--- START ---
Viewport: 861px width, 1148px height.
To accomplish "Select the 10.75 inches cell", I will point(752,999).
--- END ---
--- START ---
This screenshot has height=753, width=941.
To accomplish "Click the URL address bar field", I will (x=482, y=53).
--- END ---
--- START ---
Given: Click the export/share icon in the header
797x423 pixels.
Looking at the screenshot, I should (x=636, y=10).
--- END ---
- _Exercise directions_: Which lines in the records above include the word "height"? Copy them out.

- _Exercise answer_:
Viewport: 861px width, 1148px height.
This screenshot has height=753, width=941.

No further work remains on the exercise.